# Looking for an explanation of each of the 95 Theses easy enough for children



## Pergamum (Oct 29, 2011)

I am looking to teach my son Noah (7) about the Reformation (again) and want to go through each of the 95 Theses of Luther with him.


I am looking for easy explanations of the errors of the Roman Caholic Church that Luther was reacting to and also an explanation of each of the theses to explain them one-by-one to Noah.

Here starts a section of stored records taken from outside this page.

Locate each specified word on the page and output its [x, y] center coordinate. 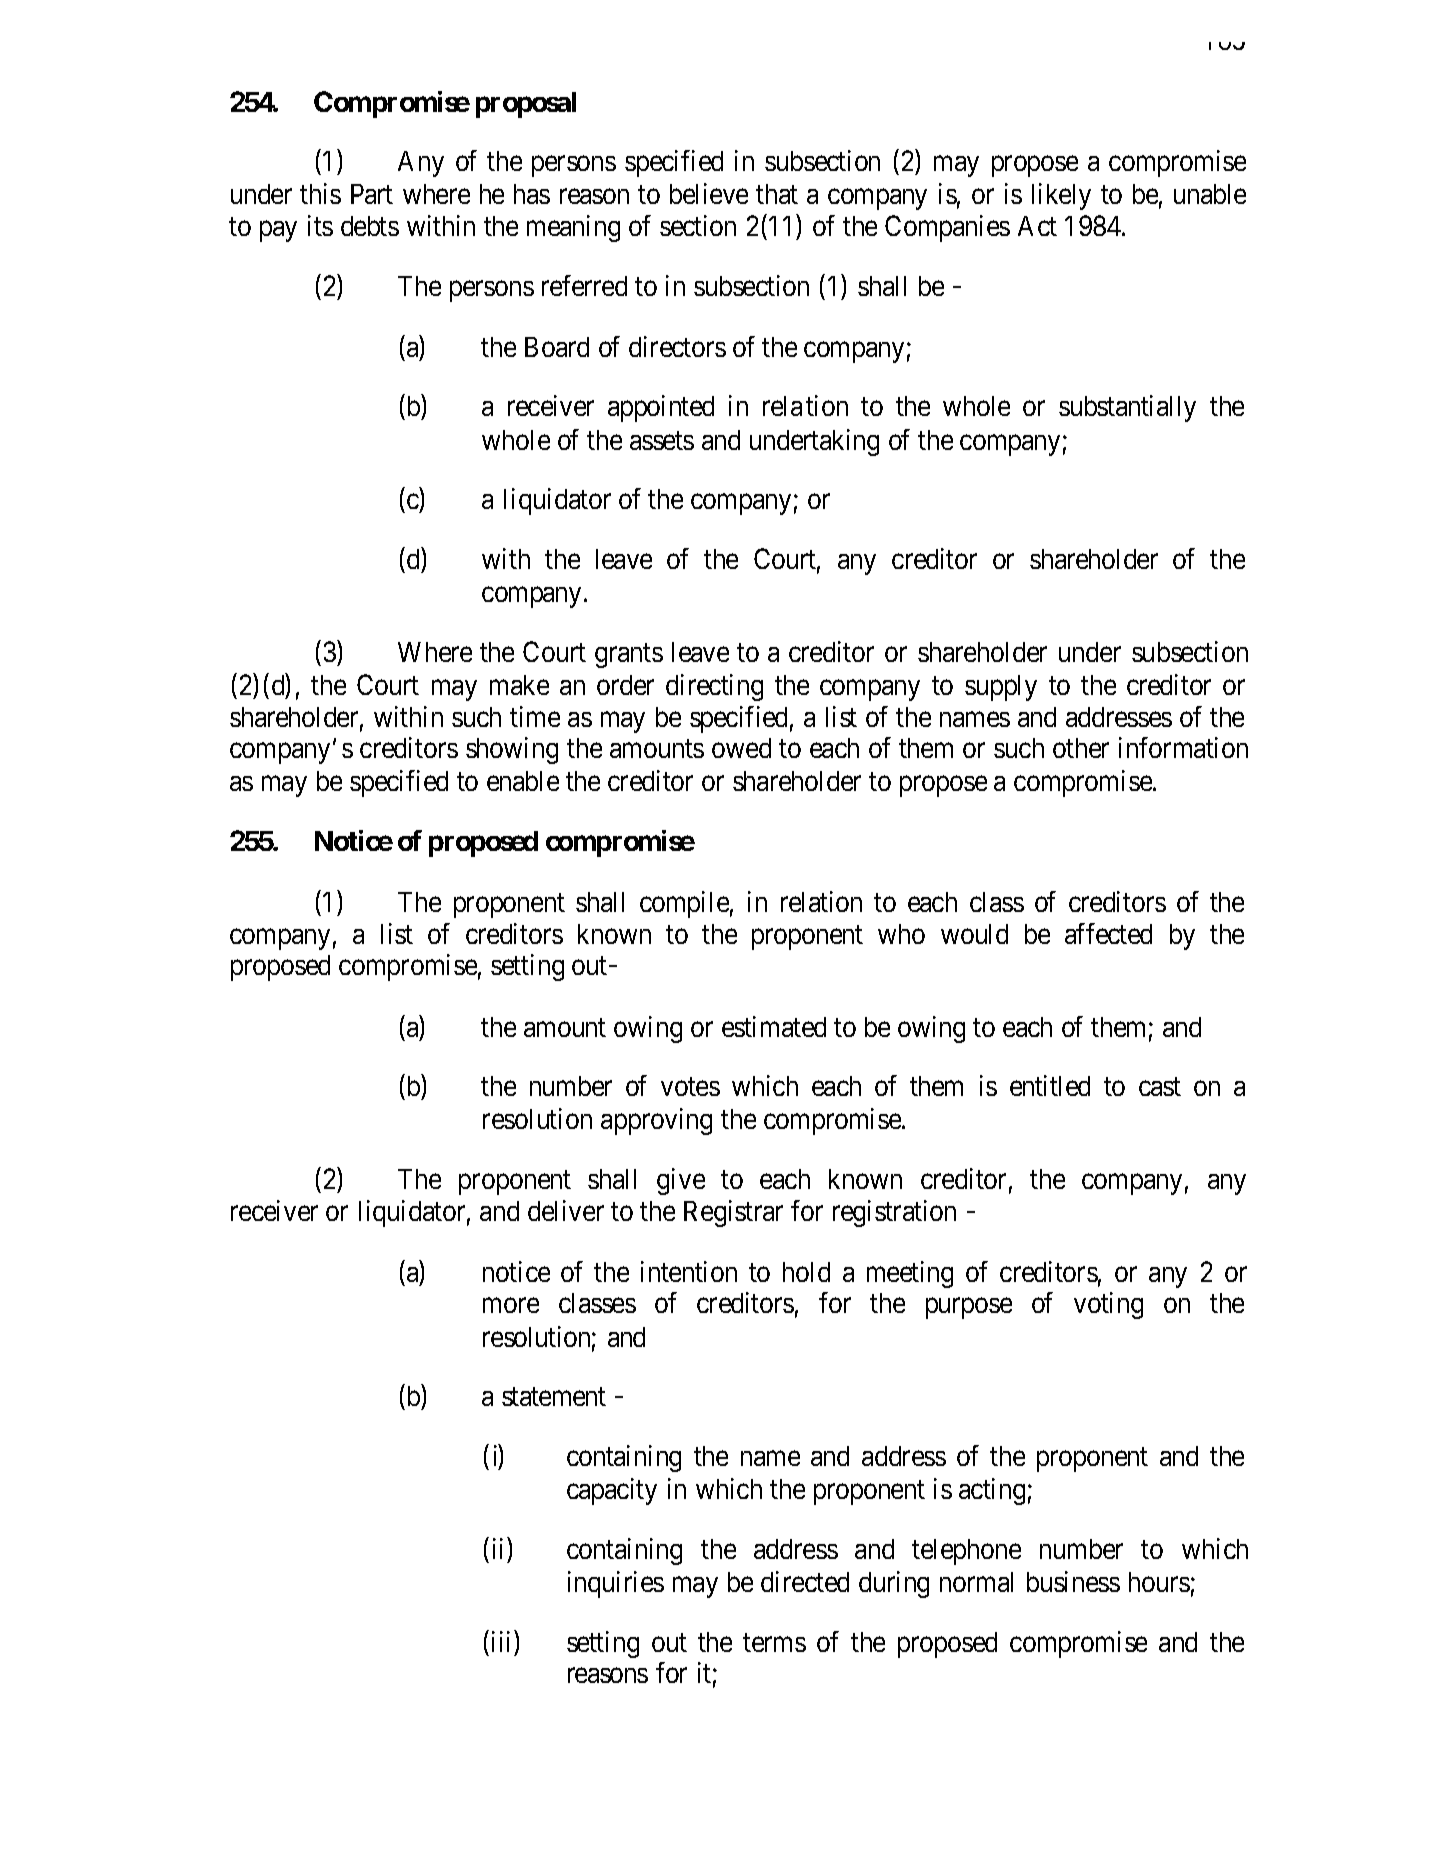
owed [741, 748]
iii [503, 1641]
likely [1061, 196]
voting [1108, 1305]
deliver [566, 1210]
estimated [774, 1026]
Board [557, 347]
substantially [1127, 408]
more [511, 1306]
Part [372, 194]
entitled [1050, 1085]
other [1081, 748]
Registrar [733, 1213]
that [777, 194]
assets [662, 441]
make [519, 685]
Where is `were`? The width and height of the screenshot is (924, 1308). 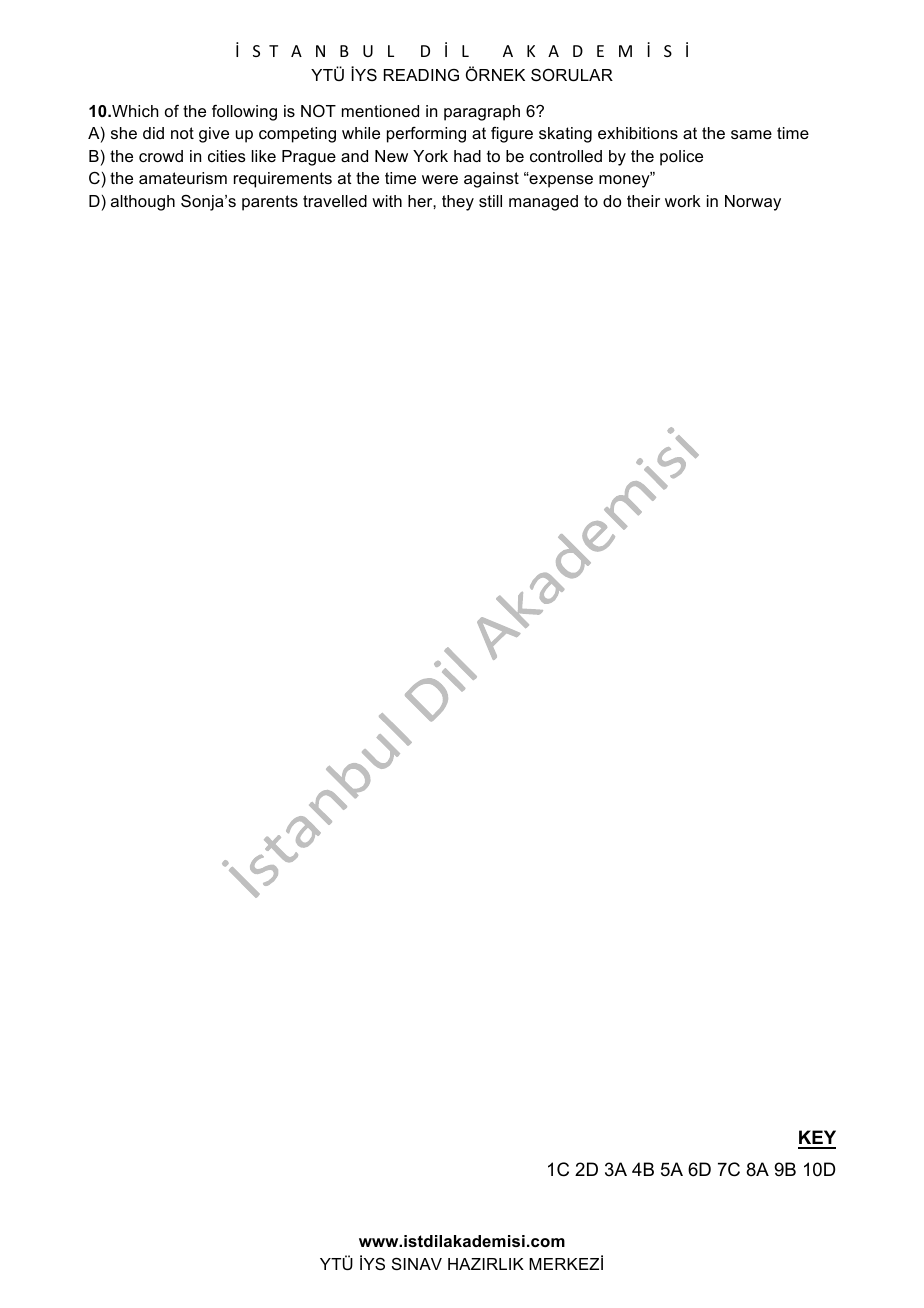 were is located at coordinates (440, 179).
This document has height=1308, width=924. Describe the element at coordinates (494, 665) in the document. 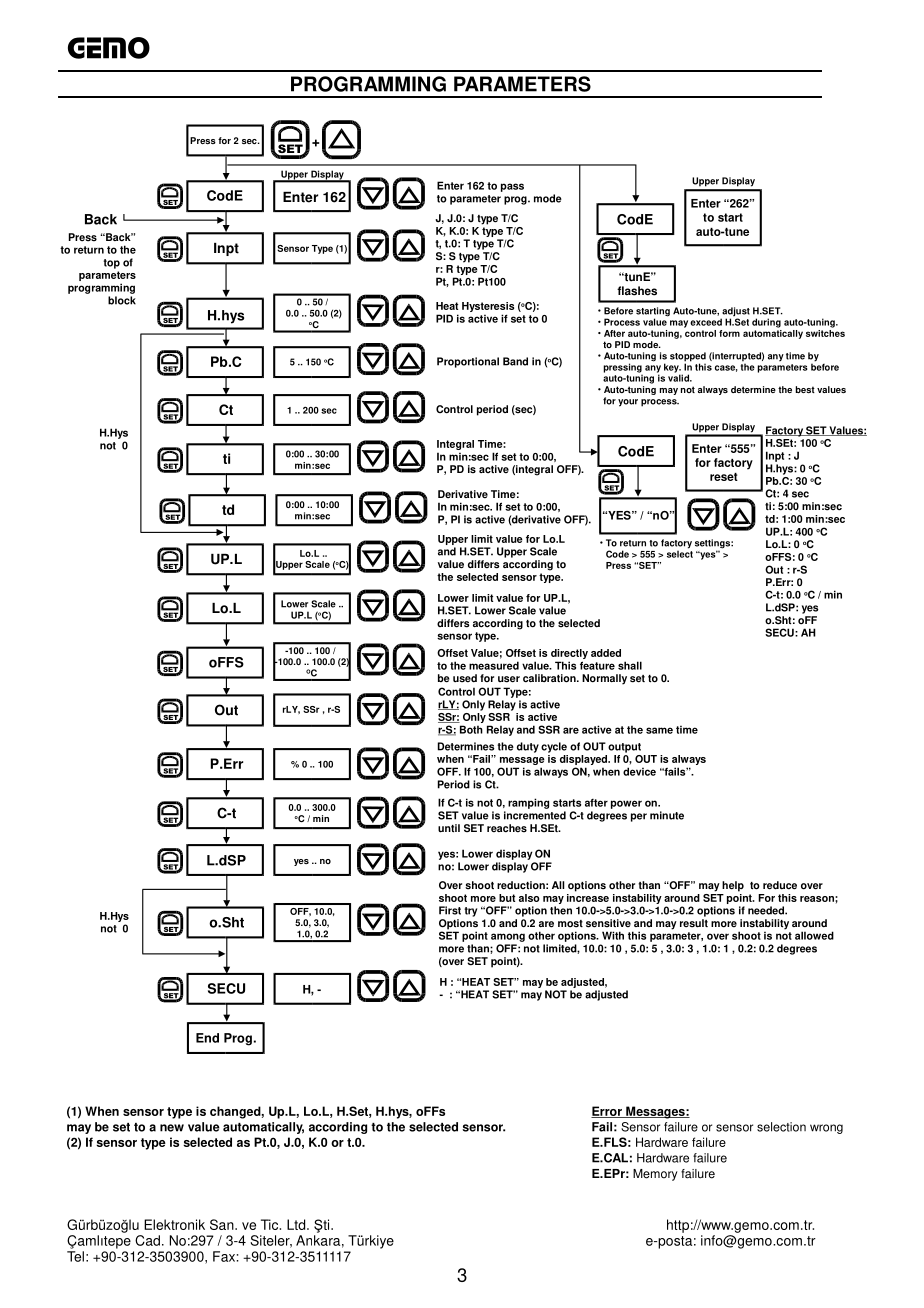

Also, not only about Tetzal about about the whole structure of the Treasury of Merit etc, in a way that a 7-year-old can understand.


----------



## Dane (Oct 29, 2011)




----------



## py3ak (Oct 29, 2011)

Luther himself offered an explanation of the 95 theses, but I don't know that he went through it with little Hans. In my view, the 95 theses, while a stirring story, are not the best platform from which to begin because Luther himself still has a good bit of a lack of clarity. Calvin's _The Necessity of Reforming the Church_ is a much better document for setting out the essential differences that led to the Reformation.


----------



## Pergamum (Oct 29, 2011)

Oh, but connecting the dramatic narrative of Luther nailing the protest on the church door and then explaining the contents to my son wins out as for as keeping a 7 year old's interest. Plus, I have pictures in a kid's book here.


----------



## Semper Fidelis (Oct 29, 2011)

It just so happens that R.C. has been teaching on this for the past week: Renewing Your Mind Radio with R.C. Sproul

Actually, he taught it in the past but they're playing it on his podcast. You can subscribe to the podcast here: Subscribe to the Renewing Your Mind Podcast | Renewing Your Mind with R.C. Sproul

Starting on Oct 24, he goes through all the stuff that led up to the 95 theses. The 95 theses themselves are less interesting and probably not a topic of great interest as Luther was not yet decrying indulgences themselves but the abuse of them when he nailed the theses. This teaching series is an excellent summation of the issues surrounding the nailing of the theses.


----------



## Pergamum (Oct 29, 2011)

Thanks Rich.

I have a great book on the Middle Ages that has pictures of relics and pilgrims and even pictures of purported fragments of the true cross, locks of hair from John the Baptist's head, etc, in order to teach Noah about the supposed "Treasury of Merit" used to justify indulgences. I have been delighted in how Noah has been surprised at this, saying, "Dad, that's not in the Bible right....why are they doing that? Doing that can't pay for their sins." I am still trying to figure out how to explain Purgatory to a 7 year old.


----------



## Weston Stoler (Oct 31, 2011)

'95 Theses' - rap music video - YouTube if your children like rap


----------